Zu den Hunderten von Dingen, die uns in anderen deutschen Serienproduktionen Kopfschmerzen bereiten, hier jedoch glänzen gehört ebenso das wunderbare Casting. Lore Richter und Mirko Lang brillieren als Frau und Mann. Im seriellen Erzählen ist die Bindung zwischen Figuren und Zuschauern essentiell. Bei "Mann/Frau" entsteht diese Bindung zum einen durch die wunderbaren Texte, in denen Figuren mit Fehlern und Schwächen geschaffen werden.  Zum anderen ist da die Ausstrahlung Richters und Langs, die liebenswert und fehlerhaft zugleich sein kann. Wie schön und selten ist es deutschsprachigen Schauspielern im Fernsehen einfach mal gerne zuzuhören oder -zu sehen?  Spätestens in der dritten Folge waren wir bereit Richter und Lang, Mann und Frau überall hin zu folgen.

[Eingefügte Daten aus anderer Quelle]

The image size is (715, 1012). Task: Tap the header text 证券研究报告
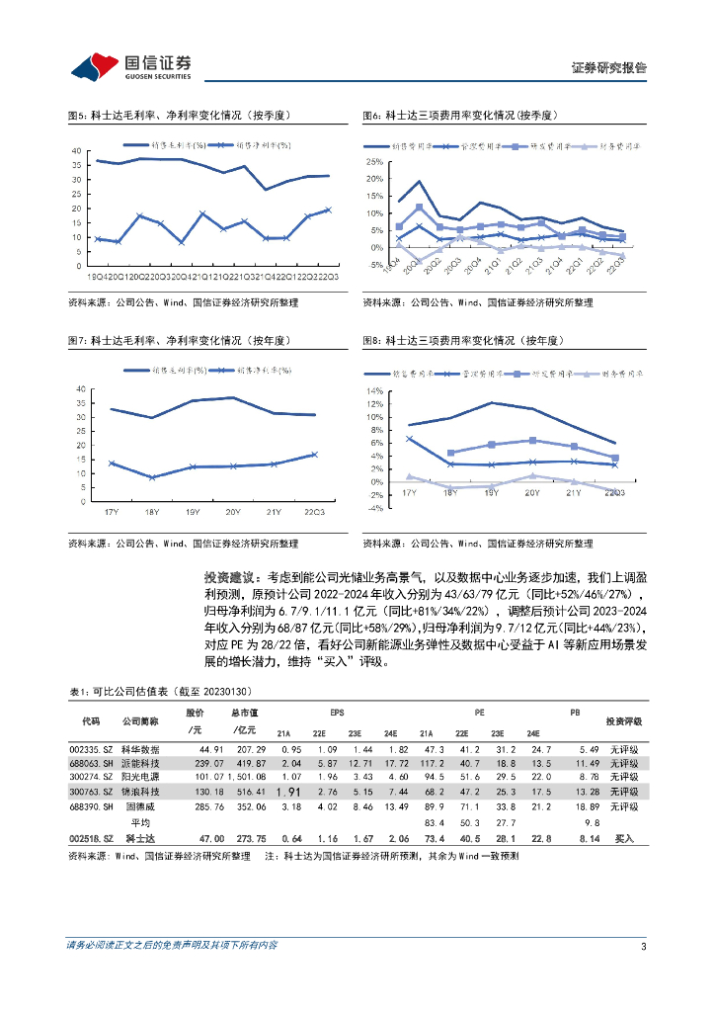point(609,68)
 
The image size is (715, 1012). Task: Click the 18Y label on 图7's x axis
point(152,511)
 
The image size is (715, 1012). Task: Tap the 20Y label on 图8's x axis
point(532,491)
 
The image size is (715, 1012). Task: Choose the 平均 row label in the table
point(140,822)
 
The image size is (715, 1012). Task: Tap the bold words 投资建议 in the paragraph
point(229,576)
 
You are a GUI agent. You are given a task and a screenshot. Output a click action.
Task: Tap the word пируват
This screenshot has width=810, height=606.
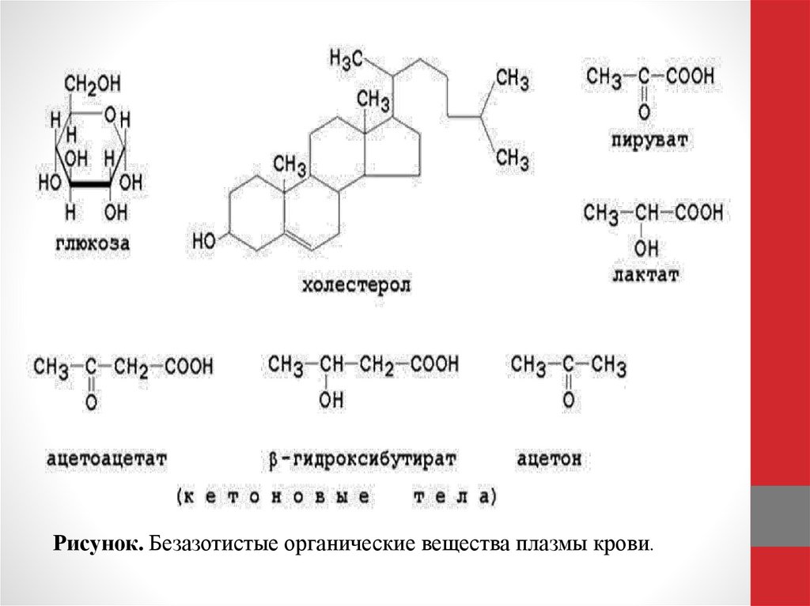pos(648,141)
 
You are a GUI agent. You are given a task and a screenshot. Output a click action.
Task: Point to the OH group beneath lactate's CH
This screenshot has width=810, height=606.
pos(645,248)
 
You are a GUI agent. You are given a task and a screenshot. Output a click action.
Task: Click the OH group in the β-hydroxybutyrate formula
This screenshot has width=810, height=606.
pos(331,401)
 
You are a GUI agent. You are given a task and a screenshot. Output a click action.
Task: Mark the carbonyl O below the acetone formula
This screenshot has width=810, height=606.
pos(567,401)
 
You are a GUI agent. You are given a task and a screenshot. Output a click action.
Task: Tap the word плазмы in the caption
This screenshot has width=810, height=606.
pos(554,544)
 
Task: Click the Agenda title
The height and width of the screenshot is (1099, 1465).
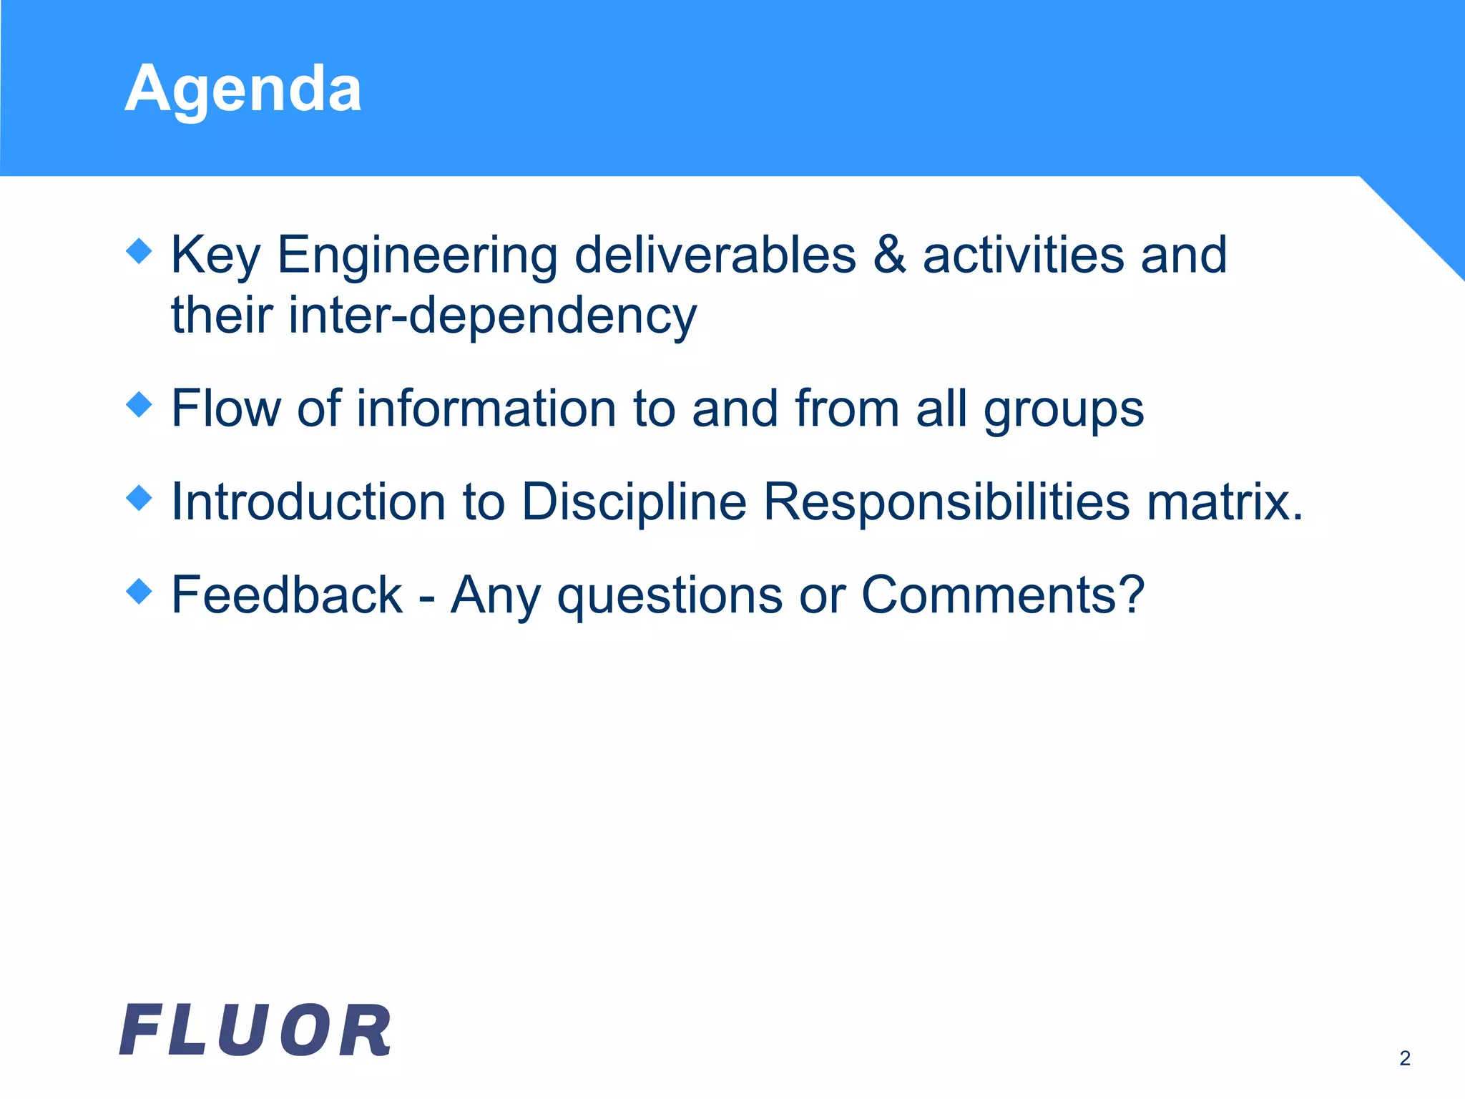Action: [x=242, y=89]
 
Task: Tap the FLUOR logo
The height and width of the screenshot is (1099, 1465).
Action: [x=255, y=1030]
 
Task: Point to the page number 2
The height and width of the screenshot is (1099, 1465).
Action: [x=1405, y=1058]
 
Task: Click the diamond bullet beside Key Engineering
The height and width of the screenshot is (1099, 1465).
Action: [x=139, y=251]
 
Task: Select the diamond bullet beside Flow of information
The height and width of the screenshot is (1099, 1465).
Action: [x=139, y=405]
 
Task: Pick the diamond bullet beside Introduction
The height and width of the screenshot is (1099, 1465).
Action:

Nicht zuletzt liegt das auch daran, dass die Figuren erfrischend ehrlich angelegt sind und auf üblichen Bullshit, der Charaktere -leider nur rein oberflächlich und äußerlich- "interessant" machen könnte verzichtet wird. Hier findet sich nichts Anbiederndes oder auf Cool Getrimmtes. Vielmehr wird die Komplexität der Figuren in ihren lebendigen Gedankengängen entwickelt. Bravo! 

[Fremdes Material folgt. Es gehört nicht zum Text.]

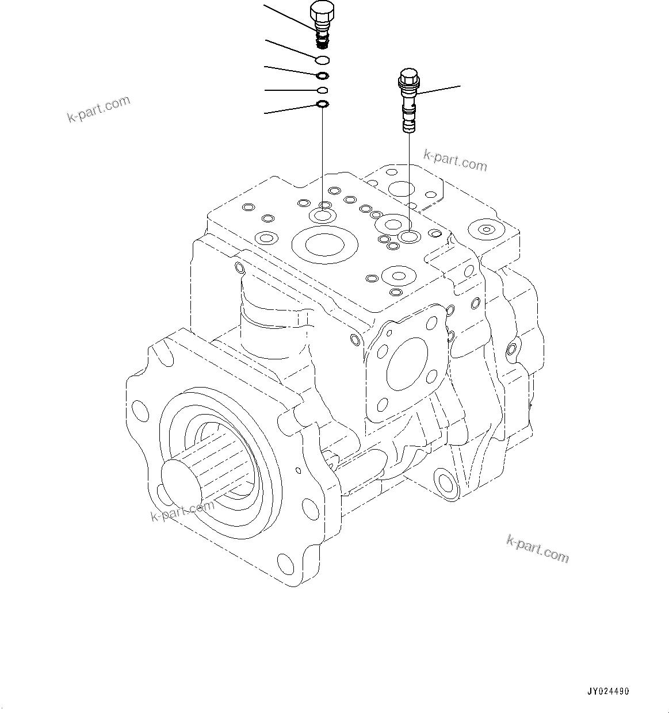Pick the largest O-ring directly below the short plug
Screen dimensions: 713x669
(322, 60)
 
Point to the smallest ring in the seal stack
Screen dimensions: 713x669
(323, 90)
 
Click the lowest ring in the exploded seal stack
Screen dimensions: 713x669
(323, 104)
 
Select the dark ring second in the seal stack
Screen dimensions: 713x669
(323, 75)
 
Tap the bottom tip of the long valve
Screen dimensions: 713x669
(409, 130)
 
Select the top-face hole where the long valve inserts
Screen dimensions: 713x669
(410, 236)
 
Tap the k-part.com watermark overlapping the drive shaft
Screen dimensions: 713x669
(181, 510)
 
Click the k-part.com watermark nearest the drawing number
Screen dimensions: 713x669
(537, 548)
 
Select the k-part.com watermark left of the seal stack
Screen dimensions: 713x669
(99, 109)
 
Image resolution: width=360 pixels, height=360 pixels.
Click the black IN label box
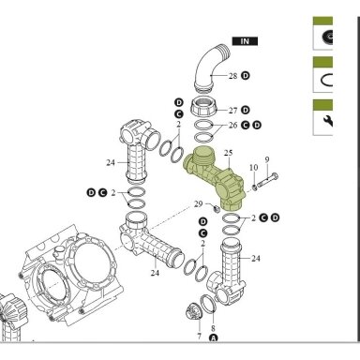point(245,41)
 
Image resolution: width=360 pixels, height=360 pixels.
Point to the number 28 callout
point(232,76)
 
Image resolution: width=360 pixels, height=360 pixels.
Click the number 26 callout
point(232,126)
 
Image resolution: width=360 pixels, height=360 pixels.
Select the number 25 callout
point(229,153)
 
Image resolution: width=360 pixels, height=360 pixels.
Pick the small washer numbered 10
point(255,188)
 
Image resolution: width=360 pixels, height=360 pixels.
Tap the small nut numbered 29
point(216,208)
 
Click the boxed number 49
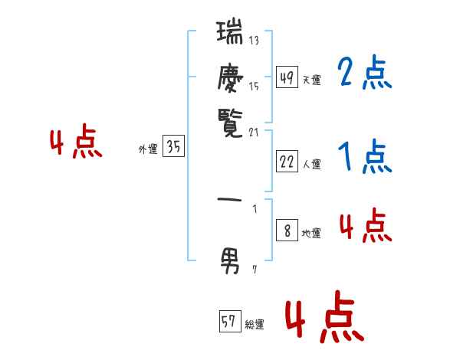287,78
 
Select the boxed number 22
287,162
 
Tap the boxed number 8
287,231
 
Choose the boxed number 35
173,148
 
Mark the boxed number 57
228,322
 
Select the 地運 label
311,234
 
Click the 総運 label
254,325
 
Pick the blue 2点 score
364,74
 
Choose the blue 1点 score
364,158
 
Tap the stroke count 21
255,133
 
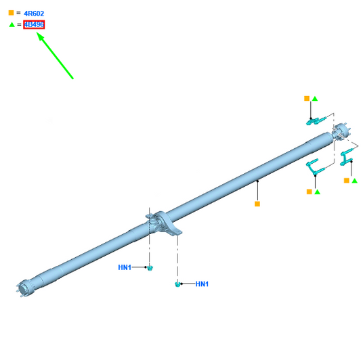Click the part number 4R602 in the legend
[34, 14]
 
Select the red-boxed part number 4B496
[34, 24]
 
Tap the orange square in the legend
[11, 13]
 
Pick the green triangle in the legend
[12, 24]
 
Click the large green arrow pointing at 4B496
[55, 55]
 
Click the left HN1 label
[125, 267]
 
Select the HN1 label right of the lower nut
[202, 284]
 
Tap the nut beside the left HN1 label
[150, 268]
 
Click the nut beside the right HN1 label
[177, 284]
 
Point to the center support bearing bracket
[166, 224]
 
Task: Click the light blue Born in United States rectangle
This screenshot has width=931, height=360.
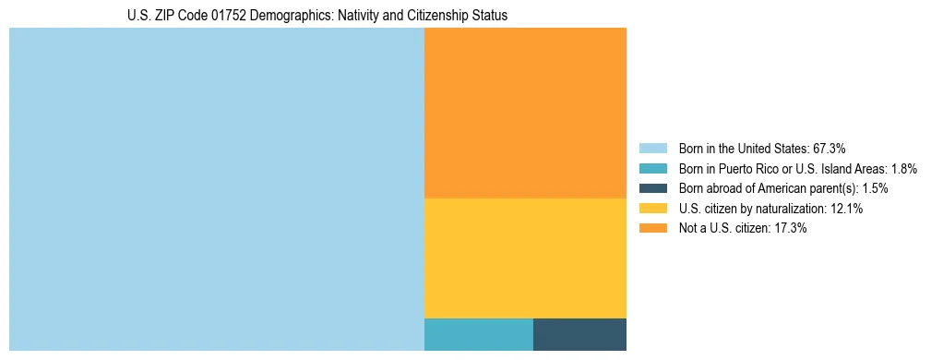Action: coord(216,189)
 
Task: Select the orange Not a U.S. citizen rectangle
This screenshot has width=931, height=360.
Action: coord(525,113)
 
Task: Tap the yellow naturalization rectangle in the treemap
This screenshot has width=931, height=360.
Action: coord(525,258)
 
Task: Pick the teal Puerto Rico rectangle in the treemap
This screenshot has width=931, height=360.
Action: coord(478,334)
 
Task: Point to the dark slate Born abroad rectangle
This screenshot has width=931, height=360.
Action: coord(579,334)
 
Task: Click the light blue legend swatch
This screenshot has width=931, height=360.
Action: coord(652,148)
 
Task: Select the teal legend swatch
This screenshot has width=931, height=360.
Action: coord(652,168)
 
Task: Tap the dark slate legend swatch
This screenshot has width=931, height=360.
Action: coord(652,188)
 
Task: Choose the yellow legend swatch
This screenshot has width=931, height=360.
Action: coord(652,209)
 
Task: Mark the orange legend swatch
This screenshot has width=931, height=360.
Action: coord(652,229)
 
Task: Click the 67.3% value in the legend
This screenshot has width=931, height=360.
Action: coord(830,148)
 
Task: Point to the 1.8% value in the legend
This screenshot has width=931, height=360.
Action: coord(904,168)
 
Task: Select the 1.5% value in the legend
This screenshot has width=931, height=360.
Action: coord(881,188)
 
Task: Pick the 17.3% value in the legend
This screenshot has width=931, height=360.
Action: coord(790,229)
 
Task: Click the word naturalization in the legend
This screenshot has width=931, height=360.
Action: coord(790,209)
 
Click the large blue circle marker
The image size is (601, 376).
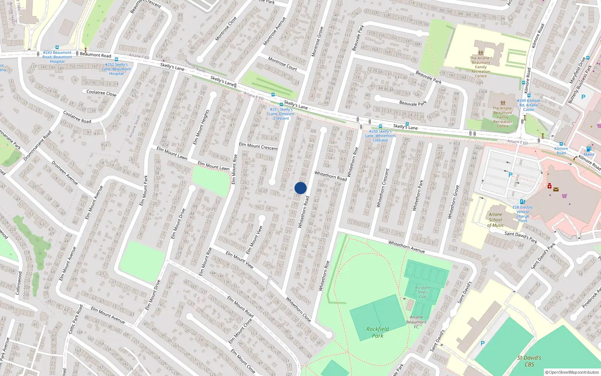point(300,188)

Ziehen wir ein kurzes Resümee: Es mag sich um ein besonderes Format handeln aber "Mann/Frau" meistert all das ausgezeichnet, was häufig im deutschen Fernsehen nicht funktioniert. Vor allem erschafft die Serie Geschichten, Situationen und Figuren, die uns nahe gehen und in denen wir uns wiederfinden können. Gerade aufgrund der implizierten Banalität wird das "Sich-Wiederfinden", so vermuten wir, wohl seltener erwähnt, wenn es um Fernsehen geht. Auch nicht in den Artikeln, die das deutsche "Breaking Bad" oder sogar "Six Feet Under" fordern. Eigentlich, da sind wir uns sicher, steht diese Sehnsucht jedoch hinter jedem einzelner dieser Texte. Denn das "Sich-Wiederfinden" ist ein essentieller Bestandteil des Serienfernsehens und Geschichtenerzählens überhaupt. Es ist einer der Gründe, weshalb ein diversifiziertes serielles Erzählen mit neuem Unterhaltungsanspruch im deutschen Fernsehen so nötig und überfällig ist. Und es ist ein Grund dafür, warum "Mann/Frau" als solch ein wertvolles Wunder daherkommt. Die Serie vermag es einen Sog zu kreieren, dem wir uns nicht entziehen können. 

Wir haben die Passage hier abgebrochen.